Von der Rebe zum Traubensaft
Die Trauben für den Wein, so die Arbeitshypothese der Fachleute, stammten wahrscheinlich von den Weinfeldern, die zur Villa dei Quintili gehörte.
Der erste der drei Säle diente der Weinkelterung: Man sieht rechteckige Steinwannen. Darin wurden damals die Trauben mit den Füssen bearbeitet, um an den Rebensaft zu kommen. Dieser Saft floss durch unterirdische Terrakotta-Röhren – auch sie sind teilweise noch gut zu sehen – in den zweiten Saal.
Dort reifte der Rebensaft. Deutlich zu erkennen sind hier noch einige der so genannten «dolia» – grosse unterirdische Behälter aus Terrakotta.
Würze für den Wein
«Das ist ein ziemlich wichtiger Fund, denn nur anhand solcher Details verstehen wir die Funktionsweise der gesamten Anlage», erklärt Archäologin Rita Paris: «In den ‹dolia› reifte der Wein, aufgrund antiker Schriften wahrscheinlich einige Monate. Er wurde dann, typisch für den altrömischen Weingeschmack, mit verschiedenen Essenzen, vor allem Gewürzen, geschmacklich verfeinert.»
Essenzen, die in bis zu 30 Zentimeter hohen Tonbehältern aufbewahrt wurden, von denen ebenfalls einige entdeckt wurden.
Fast wie eine heutige Kneipe
Das gilt auch für den dritten Saal. Seine Anordnung und Ausstattung unterscheidet sich nur relativ wenig von Lokalen heute.

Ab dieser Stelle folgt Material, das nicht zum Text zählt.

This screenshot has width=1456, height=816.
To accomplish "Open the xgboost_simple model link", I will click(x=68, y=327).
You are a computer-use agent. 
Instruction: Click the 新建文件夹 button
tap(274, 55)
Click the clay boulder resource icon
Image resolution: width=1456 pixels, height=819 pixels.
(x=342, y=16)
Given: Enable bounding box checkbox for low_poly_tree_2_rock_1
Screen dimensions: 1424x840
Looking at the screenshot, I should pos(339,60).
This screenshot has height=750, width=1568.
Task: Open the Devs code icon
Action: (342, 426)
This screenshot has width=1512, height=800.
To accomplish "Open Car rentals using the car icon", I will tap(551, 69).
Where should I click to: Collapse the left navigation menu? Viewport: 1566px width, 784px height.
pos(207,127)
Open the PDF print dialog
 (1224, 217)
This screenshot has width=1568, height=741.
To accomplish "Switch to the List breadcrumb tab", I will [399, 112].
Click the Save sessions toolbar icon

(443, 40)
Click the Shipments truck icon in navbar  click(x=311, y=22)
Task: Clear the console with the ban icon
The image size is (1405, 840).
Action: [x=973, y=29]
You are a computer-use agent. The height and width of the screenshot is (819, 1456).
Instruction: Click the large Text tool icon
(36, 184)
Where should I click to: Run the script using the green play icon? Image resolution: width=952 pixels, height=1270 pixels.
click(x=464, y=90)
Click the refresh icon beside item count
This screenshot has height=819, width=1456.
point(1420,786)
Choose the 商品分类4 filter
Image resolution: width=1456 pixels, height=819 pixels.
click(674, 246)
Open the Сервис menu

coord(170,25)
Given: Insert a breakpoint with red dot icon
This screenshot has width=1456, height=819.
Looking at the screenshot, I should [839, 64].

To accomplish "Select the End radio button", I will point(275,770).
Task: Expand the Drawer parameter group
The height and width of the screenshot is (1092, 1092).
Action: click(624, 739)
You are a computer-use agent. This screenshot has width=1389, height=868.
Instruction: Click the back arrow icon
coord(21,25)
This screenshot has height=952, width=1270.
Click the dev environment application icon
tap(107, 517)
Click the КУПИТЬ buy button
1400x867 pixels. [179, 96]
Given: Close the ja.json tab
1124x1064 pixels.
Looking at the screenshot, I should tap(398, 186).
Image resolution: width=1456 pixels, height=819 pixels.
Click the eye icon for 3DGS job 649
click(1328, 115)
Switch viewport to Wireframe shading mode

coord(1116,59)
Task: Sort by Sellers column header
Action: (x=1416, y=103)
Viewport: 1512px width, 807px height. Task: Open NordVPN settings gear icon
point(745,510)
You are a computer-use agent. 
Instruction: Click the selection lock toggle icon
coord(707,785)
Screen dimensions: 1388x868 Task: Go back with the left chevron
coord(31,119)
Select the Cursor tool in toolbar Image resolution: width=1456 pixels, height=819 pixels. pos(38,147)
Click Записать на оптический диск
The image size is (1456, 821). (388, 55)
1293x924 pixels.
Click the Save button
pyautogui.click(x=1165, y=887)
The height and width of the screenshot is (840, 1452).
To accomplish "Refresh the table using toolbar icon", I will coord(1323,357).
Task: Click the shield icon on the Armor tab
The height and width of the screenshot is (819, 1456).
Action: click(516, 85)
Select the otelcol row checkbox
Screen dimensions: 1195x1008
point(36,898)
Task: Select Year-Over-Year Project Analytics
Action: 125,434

Dieser Saal war den Kunden der antiken Weinbar vorbehalten.Man sieht den Eingangsbereich mit den Resten einer Tür und einige Sitzbänke sowie einem Schanktresen. Im Erdreich fanden die Archäologen Reste von verschiedenen grossen Krügen und Tonbechern, in denen damals der Wein ausgeschenkt und genossen wurde.
Erst muss Geld fliessen
Es gäbe noch einiges auszugraben. Doch obwohl es sich bei der antiken Weinbar um einen selbst für Rom recht ungewöhnlichen Fund handelt, hat die Verwaltung des Parks der Via Appia keine weiteren Finanzmittel mehr.
Deshalb setzt Rita Paris grosse Hoffnung auf eine enge Zusammenarbeit mit verschiedenen ausländischen archäologischen Instituten. Vielleicht findet sie so auch das Geld, um in der Nähe der neuen Grabungsstätte eine originalgetreue Rekonstruktion der antiken Weinbar errichten zu lassen. Mit funktionierendem Ausschank natürlich.